The 25th Ward: The Silver Case è un gioco difficile, da giudicare ma soprattutto da gestire. Sulla carta è un perfetto neo-noir distopico, caratterizzato da uno stile artistico che rende i contrasti (in particolare l’uso del bianco e nero) il suo punto di forza – come del resto ha sempre fatto fin dagli albori il genere cui si ispira. È tagliente, arguto, acuto e tratta temi molto forti senza girarci attorno, ma sono dettagli che emergono dai singoli dialoghi e si perdono invece nella trama complessiva, troppo contorta e visionaria persino per lo stile di Suda51. Lima alcuni difetti del titolo originale, ne mantiene altri e ne aggiunge di nuovi, senza dunque riuscire a elevarsi dalla mediocrità del predecessore.
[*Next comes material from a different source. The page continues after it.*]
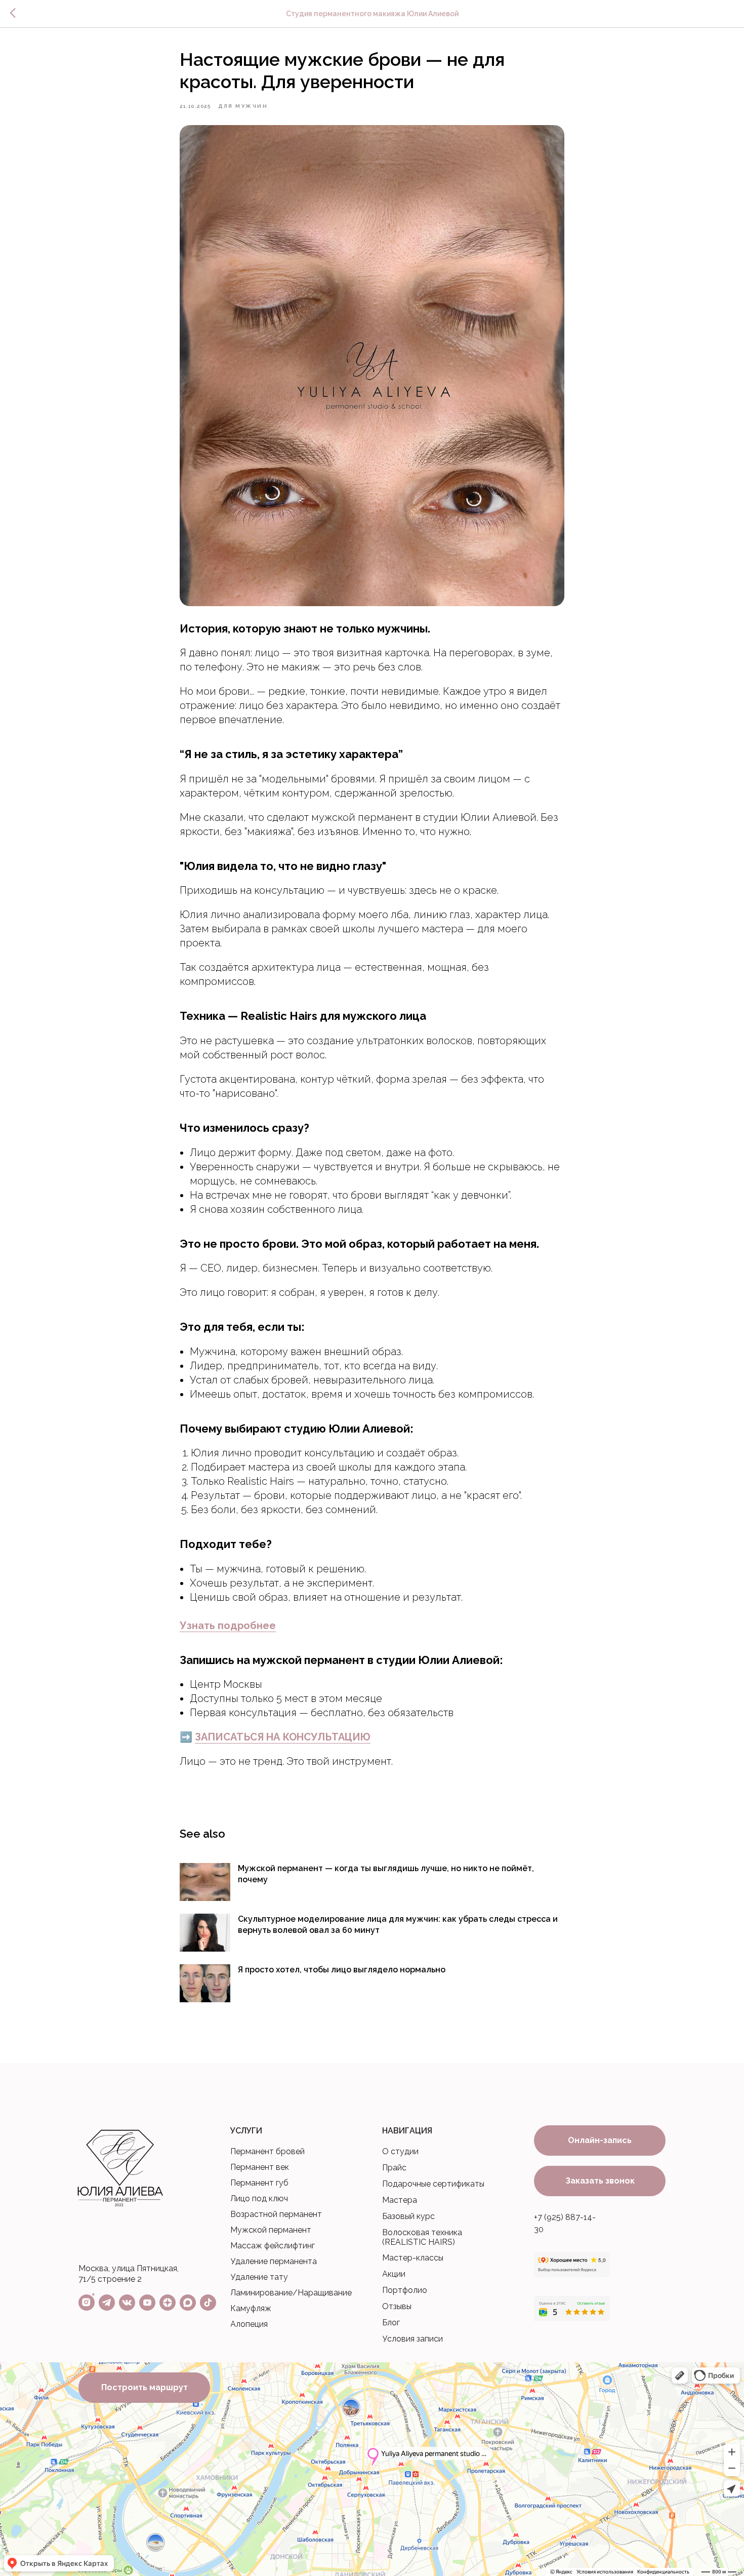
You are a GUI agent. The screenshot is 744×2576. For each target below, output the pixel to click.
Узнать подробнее (228, 1625)
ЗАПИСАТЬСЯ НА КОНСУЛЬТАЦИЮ (282, 1737)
Il giocatore è uno spettatore il più delle volte passivo, chiamato ad agire in maniera troppo semplicistica mentre è impegnato a sbrogliare una matassa che al contrario si fa sempre più intricata di capitolo in capitolo, con il risultato di offrire un’esperienza goffa e rallentata da una narrazione spesso dispersiva. Non è un gioco per tutti, come poi lo sono quasi tutti quelli di Goichi Suda, ma anche per i più affezionati potrebbe rappresentare uno scoglio non indifferente: l’espressione più calzante per questo gioco è definirlo un imperfetto ma geniale capolavoro, un’opera figlia di altri tempi che ha contribuito a rafforzare il percorso formativo di uno fra i game designer più particolari che l’industria videoludica possa attualmente vantare.